McCall emphasized why global experience can be valuable in leadership development. Exposure to diverse markets and accounting practices enhances professionals’ adaptability and broadens their perspectives, preparing them for leadership roles in an increasingly interconnected world.
Grassi reminded us that an often-overlooked leadership skill is curiosity. In his view the most effective leaders of tomorrow will be inherently curious — not just about emerging technologies but about clients, market shifts and global trends. Encouraging curiosity and continuous learning within our firms will distinguish the true industry leaders from those simply reacting to change.
A balanced future
What’s clear from speaking to our leaders is PrimeGlobal’s role in fostering trust, community and knowledge sharing. McCall recommended member-driven panels to discuss AI implementation and automation strategies and share best practice. Nail, on the other hand, valued PrimeGlobal’s focus on addressing critical industry issues and encouraged continuous evolution to meet professionals’ changing needs.
The future of leadership in the accountancy profession hinges on a balanced approach, leveraging AI to enhance efficiency while cultivating essential human skills that technology cannot replicate, which Grassi highlights skills including leadership and building client trust.

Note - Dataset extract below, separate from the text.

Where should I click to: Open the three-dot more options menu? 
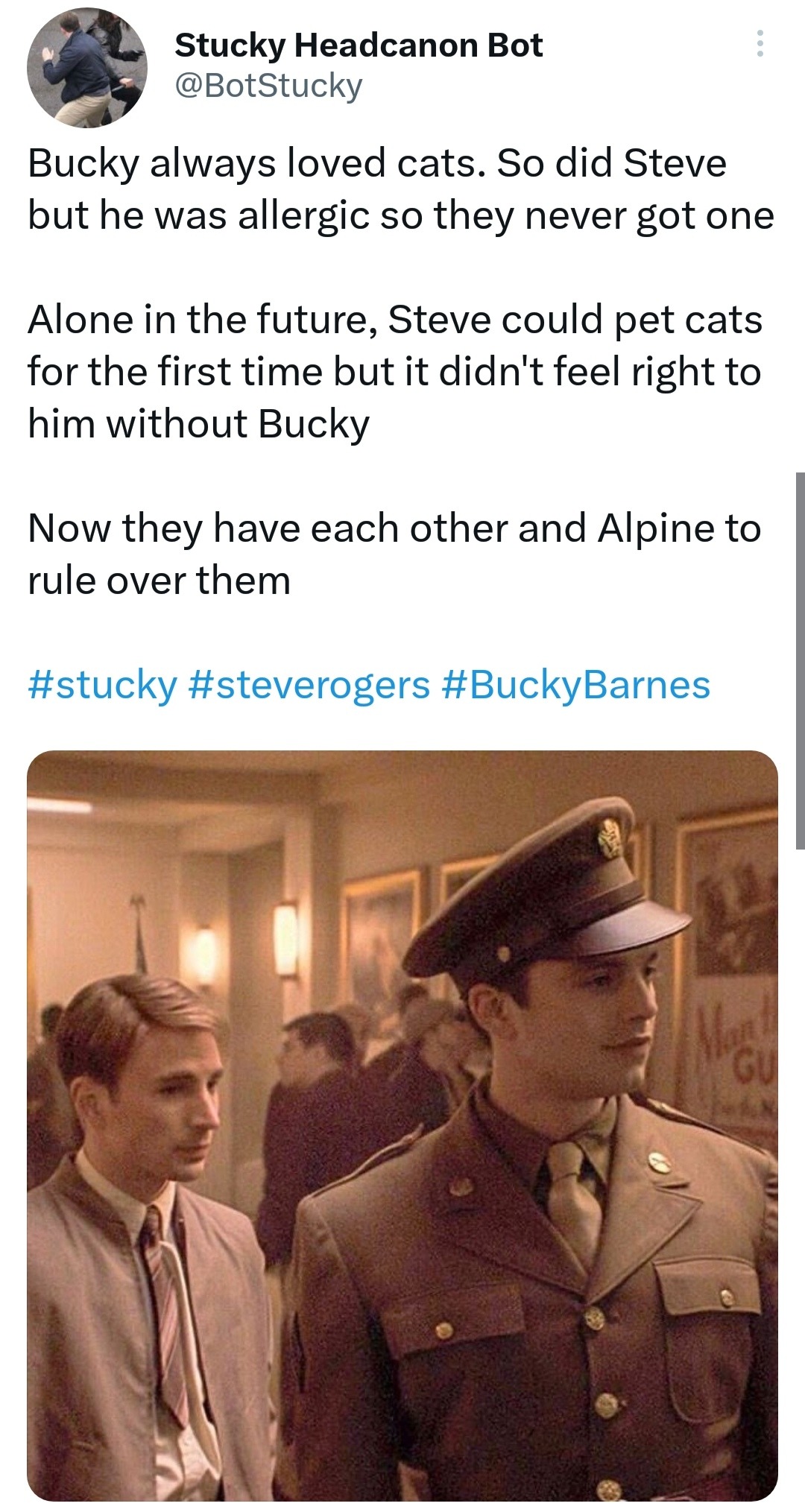point(760,44)
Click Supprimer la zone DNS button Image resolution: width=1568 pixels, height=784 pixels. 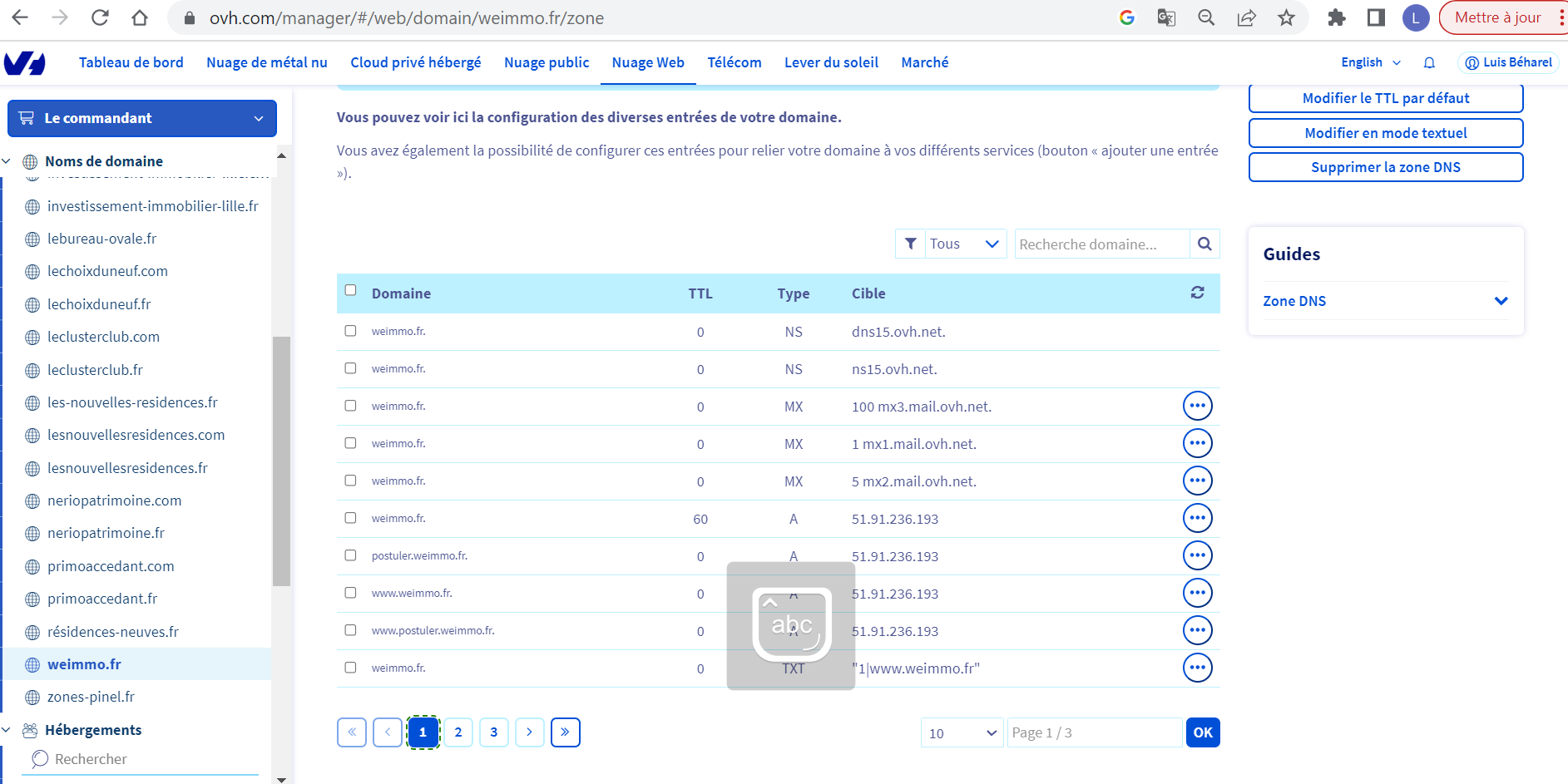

As McCall and Nail advocate, the next generation of accountants must be agile thinkers, skilled communicators and strategic decision-makers. Firms that invest in these competencies will not only stay competitive but will also shape the future of the industry by developing well-rounded leaders prepared for the challenges ahead.
By investing in both AI capabilities and essential human skills, firms can not only future proof their leadership but also shape a resilient and forward-thinking profession ready to meet the challenges of the future.
As Grassi concluded, while technical skills provide the foundation, leadership in accounting increasingly demands emotional intelligence, empathy and adaptability. AI will change how we perform our work, but human connection, trust and nuanced judgment are irreplaceable. Investing in these human-centric skills today is critical for firms aiming to build resilient leaders of tomorrow. To remain relevant and thrive, professionals must prioritize developing strong success skills that will define the leaders of tomorrow.